● Exercise directions
Quote the part of the records below that opens with the line containing "is (1440, 664)." and closes with the line containing "carousel-dot-active is located", both of those lines included. Leave the pictures out of your answer.

(Stored items)

---------------

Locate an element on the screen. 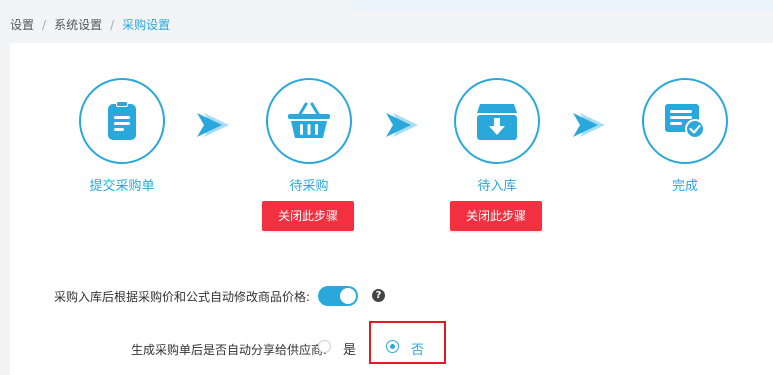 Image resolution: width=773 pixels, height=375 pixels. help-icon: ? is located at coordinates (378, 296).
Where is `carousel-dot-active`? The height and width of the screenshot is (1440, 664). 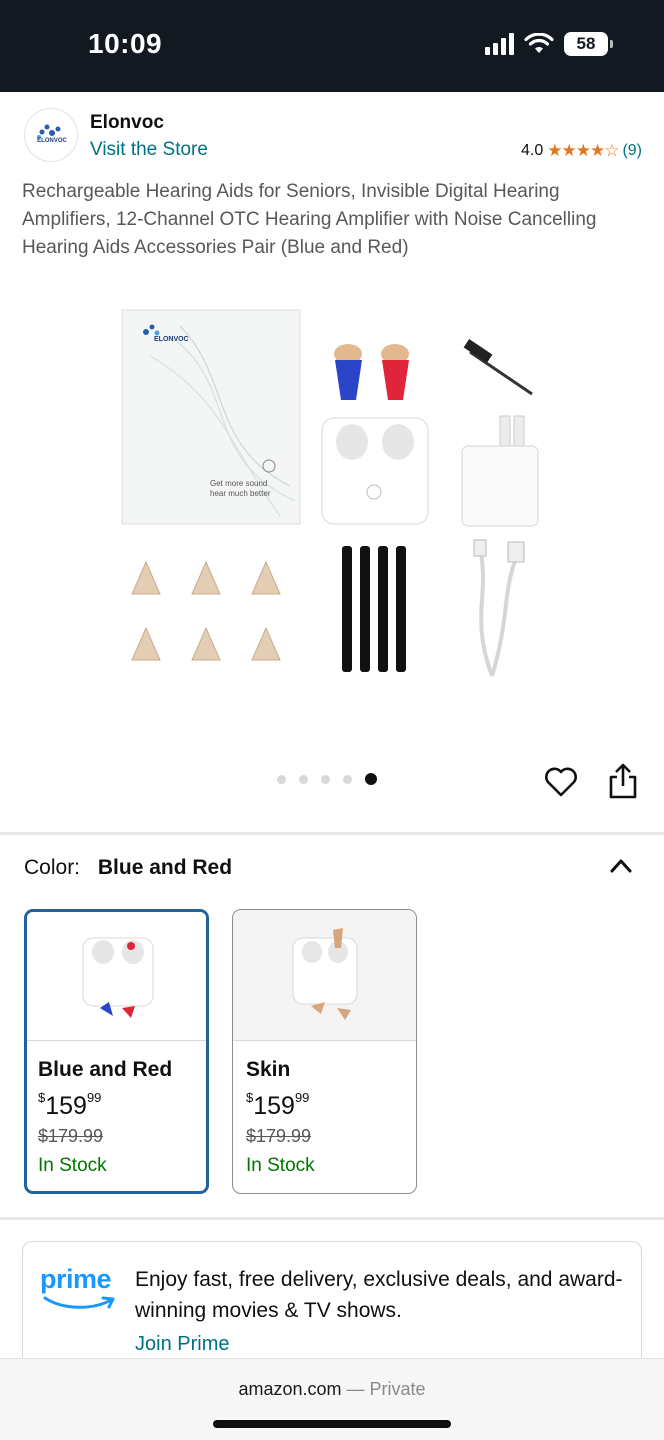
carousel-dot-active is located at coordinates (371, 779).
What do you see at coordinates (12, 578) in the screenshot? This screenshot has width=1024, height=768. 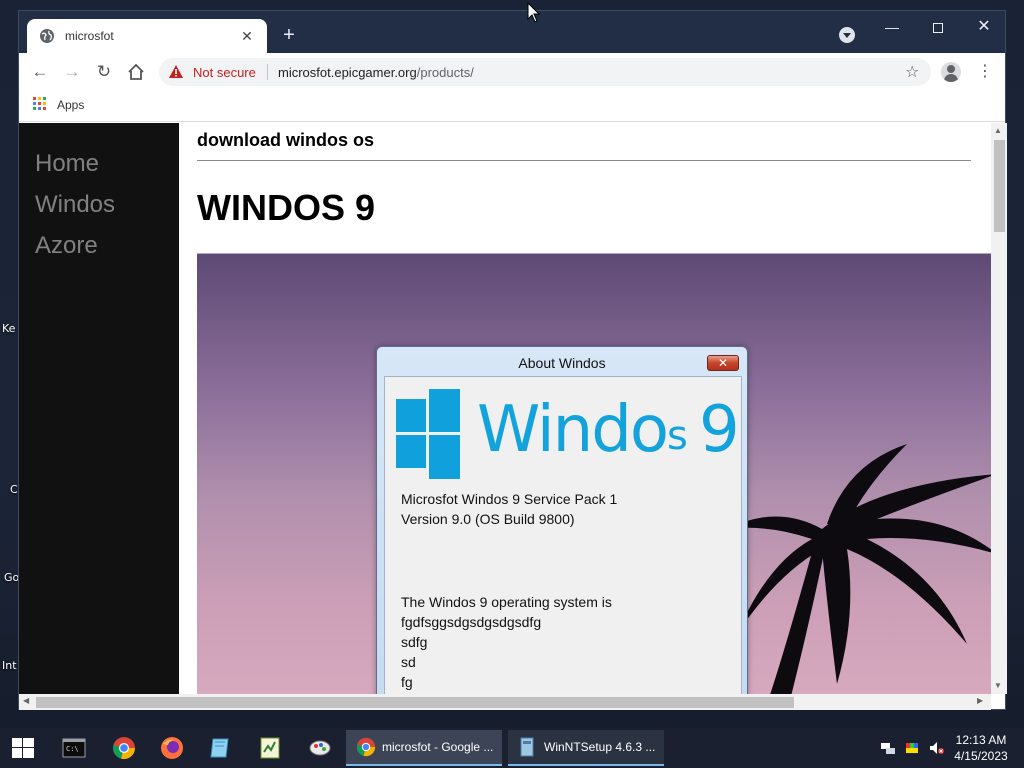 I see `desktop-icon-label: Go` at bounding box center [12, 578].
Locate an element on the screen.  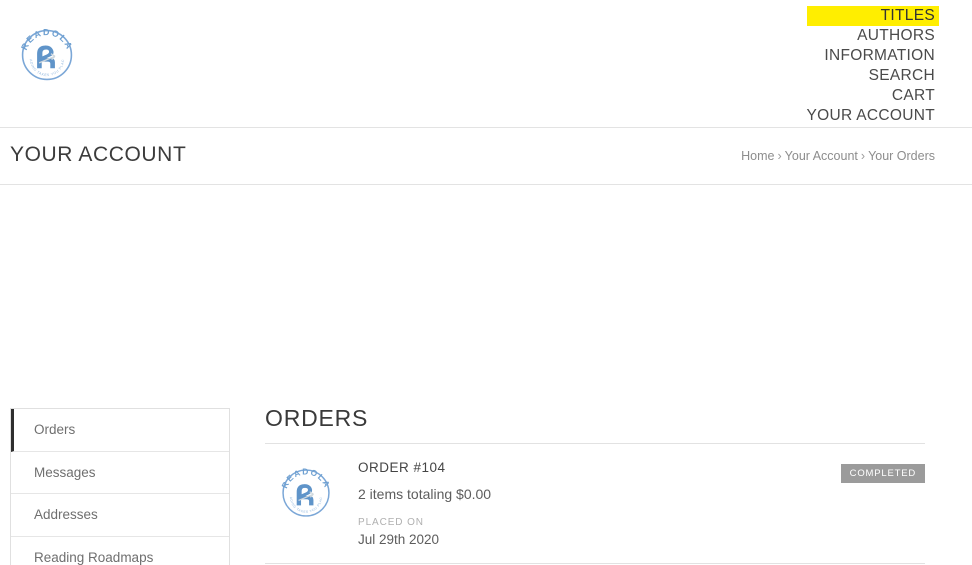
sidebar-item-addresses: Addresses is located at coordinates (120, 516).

---------------

● Solved problem
Where is `carousel-dot-active`? The height and width of the screenshot is (1440, 664). 
carousel-dot-active is located at coordinates (371, 779).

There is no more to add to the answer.